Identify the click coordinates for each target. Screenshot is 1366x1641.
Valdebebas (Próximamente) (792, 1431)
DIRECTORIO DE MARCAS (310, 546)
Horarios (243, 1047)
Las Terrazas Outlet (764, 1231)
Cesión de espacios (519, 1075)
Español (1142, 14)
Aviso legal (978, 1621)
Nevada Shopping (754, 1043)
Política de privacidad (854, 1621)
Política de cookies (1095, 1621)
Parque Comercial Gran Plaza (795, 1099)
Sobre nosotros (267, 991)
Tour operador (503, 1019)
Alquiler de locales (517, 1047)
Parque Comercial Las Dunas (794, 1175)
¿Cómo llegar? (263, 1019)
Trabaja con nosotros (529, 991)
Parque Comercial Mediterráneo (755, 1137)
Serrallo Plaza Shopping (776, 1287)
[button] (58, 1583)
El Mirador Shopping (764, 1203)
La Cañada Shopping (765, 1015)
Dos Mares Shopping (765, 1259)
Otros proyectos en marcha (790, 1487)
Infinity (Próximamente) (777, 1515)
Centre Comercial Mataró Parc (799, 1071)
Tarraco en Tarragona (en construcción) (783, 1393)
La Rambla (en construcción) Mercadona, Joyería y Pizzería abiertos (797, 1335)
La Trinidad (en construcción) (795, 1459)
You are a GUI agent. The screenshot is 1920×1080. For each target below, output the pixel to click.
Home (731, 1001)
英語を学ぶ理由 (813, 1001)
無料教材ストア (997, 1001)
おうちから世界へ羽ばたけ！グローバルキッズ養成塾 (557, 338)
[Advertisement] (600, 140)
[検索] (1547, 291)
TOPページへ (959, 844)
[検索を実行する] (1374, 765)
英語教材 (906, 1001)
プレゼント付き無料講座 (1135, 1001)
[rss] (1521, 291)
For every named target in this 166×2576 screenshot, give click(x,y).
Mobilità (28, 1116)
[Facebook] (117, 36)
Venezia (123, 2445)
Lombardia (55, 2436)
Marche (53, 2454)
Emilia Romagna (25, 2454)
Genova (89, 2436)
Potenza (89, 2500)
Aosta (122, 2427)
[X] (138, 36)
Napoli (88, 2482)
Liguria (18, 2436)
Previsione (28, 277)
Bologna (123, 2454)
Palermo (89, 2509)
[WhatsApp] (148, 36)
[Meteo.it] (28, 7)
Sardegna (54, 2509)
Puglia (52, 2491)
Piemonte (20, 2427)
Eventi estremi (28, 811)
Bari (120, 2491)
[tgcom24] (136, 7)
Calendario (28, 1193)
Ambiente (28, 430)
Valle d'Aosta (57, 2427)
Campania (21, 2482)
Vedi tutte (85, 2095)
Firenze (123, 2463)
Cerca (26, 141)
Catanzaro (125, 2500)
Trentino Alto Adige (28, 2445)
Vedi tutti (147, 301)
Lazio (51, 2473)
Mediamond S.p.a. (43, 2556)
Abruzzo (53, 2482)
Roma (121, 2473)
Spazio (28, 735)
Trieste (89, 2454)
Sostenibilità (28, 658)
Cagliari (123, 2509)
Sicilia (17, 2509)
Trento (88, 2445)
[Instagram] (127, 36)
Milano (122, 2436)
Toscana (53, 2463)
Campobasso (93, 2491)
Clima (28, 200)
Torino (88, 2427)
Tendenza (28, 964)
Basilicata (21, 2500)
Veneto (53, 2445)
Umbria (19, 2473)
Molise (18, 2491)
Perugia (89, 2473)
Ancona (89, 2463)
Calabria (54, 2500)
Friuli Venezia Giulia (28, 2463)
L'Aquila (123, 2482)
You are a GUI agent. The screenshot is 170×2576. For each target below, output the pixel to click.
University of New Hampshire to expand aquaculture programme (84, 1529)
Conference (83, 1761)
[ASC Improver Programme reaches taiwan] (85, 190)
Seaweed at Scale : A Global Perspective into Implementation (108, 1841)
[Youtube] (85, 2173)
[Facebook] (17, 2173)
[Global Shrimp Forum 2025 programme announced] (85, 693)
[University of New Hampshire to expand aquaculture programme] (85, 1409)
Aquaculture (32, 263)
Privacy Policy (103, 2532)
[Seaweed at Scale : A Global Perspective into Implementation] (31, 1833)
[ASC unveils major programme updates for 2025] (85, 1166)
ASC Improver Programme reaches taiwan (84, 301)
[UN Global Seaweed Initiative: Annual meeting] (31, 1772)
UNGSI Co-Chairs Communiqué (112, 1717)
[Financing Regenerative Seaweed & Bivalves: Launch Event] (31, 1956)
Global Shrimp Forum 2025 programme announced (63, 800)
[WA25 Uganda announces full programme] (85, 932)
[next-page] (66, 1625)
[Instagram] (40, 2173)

* **WORK REQUIRED**: Copy out the material above in full.

* **COMPLETED EXERCISE**:
Identify the click coordinates for each target. Screenshot is 1366x1641.
Valdebebas (Próximamente) (792, 1431)
DIRECTORIO DE MARCAS (310, 546)
Horarios (243, 1047)
Las Terrazas Outlet (764, 1231)
Cesión de espacios (519, 1075)
Español (1142, 14)
Aviso legal (978, 1621)
Nevada Shopping (754, 1043)
Política de privacidad (854, 1621)
Política de cookies (1095, 1621)
Parque Comercial Gran Plaza (795, 1099)
Sobre nosotros (267, 991)
Tour operador (503, 1019)
Alquiler de locales (517, 1047)
Parque Comercial Las Dunas (794, 1175)
¿Cómo llegar? (263, 1019)
Trabaja con nosotros (529, 991)
Parque Comercial Mediterráneo (755, 1137)
Serrallo Plaza Shopping (776, 1287)
[button] (58, 1583)
El Mirador Shopping (764, 1203)
La Cañada Shopping (765, 1015)
Dos Mares Shopping (765, 1259)
Otros proyectos en marcha (790, 1487)
Infinity (Próximamente) (777, 1515)
Centre Comercial Mataró Parc (799, 1071)
Tarraco en Tarragona (en construcción) (783, 1393)
La Rambla (en construcción) Mercadona, Joyería y Pizzería abiertos (797, 1335)
La Trinidad (en construcción) (795, 1459)
You are a GUI agent. The screenshot is 1920×1080. For each target below, output the pixel to click.
Home (731, 1001)
英語を学ぶ理由 (813, 1001)
無料教材ストア (997, 1001)
おうちから世界へ羽ばたけ！グローバルキッズ養成塾 (557, 338)
[Advertisement] (600, 140)
[検索] (1547, 291)
TOPページへ (959, 844)
[検索を実行する] (1374, 765)
英語教材 (906, 1001)
プレゼント付き無料講座 (1135, 1001)
[rss] (1521, 291)
For every named target in this 166×2576 screenshot, give click(x,y).
Mobilità (28, 1116)
[Facebook] (117, 36)
Venezia (123, 2445)
Lombardia (55, 2436)
Marche (53, 2454)
Emilia Romagna (25, 2454)
Genova (89, 2436)
Potenza (89, 2500)
Aosta (122, 2427)
[X] (138, 36)
Napoli (88, 2482)
Liguria (18, 2436)
Previsione (28, 277)
Bologna (123, 2454)
Palermo (89, 2509)
[WhatsApp] (148, 36)
[Meteo.it] (28, 7)
Sardegna (54, 2509)
Puglia (52, 2491)
Piemonte (20, 2427)
Eventi estremi (28, 811)
Bari (120, 2491)
[tgcom24] (136, 7)
Calendario (28, 1193)
Ambiente (28, 430)
Valle d'Aosta (57, 2427)
Campania (21, 2482)
Vedi tutte (85, 2095)
Firenze (123, 2463)
Cerca (26, 141)
Catanzaro (125, 2500)
Trentino Alto Adige (28, 2445)
Vedi tutti (147, 301)
Lazio (51, 2473)
Mediamond S.p.a. (43, 2556)
Abruzzo (53, 2482)
Roma (121, 2473)
Spazio (28, 735)
Trieste (89, 2454)
Sostenibilità (28, 658)
Cagliari (123, 2509)
Sicilia (17, 2509)
Trento (88, 2445)
[Instagram] (127, 36)
Milano (122, 2436)
Toscana (53, 2463)
Campobasso (93, 2491)
Clima (28, 200)
Torino (88, 2427)
Tendenza (28, 964)
Basilicata (21, 2500)
Veneto (53, 2445)
Umbria (19, 2473)
Molise (18, 2491)
Perugia (89, 2473)
Ancona (89, 2463)
Calabria (54, 2500)
Friuli Venezia Giulia (28, 2463)
L'Aquila (123, 2482)
You are a GUI agent. The screenshot is 170×2576. For each target below, output the pixel to click.
University of New Hampshire to expand aquaculture programme (84, 1529)
Conference (83, 1761)
[ASC Improver Programme reaches taiwan] (85, 190)
Seaweed at Scale : A Global Perspective into Implementation (108, 1841)
[Youtube] (85, 2173)
[Facebook] (17, 2173)
[Global Shrimp Forum 2025 programme announced] (85, 693)
[University of New Hampshire to expand aquaculture programme] (85, 1409)
Aquaculture (32, 263)
Privacy Policy (103, 2532)
[Seaweed at Scale : A Global Perspective into Implementation] (31, 1833)
[ASC unveils major programme updates for 2025] (85, 1166)
ASC Improver Programme reaches taiwan (84, 301)
[UN Global Seaweed Initiative: Annual meeting] (31, 1772)
UNGSI Co-Chairs Communiqué (112, 1717)
[Financing Regenerative Seaweed & Bivalves: Launch Event] (31, 1956)
Global Shrimp Forum 2025 programme announced (63, 800)
[WA25 Uganda announces full programme] (85, 932)
[next-page] (66, 1625)
[Instagram] (40, 2173)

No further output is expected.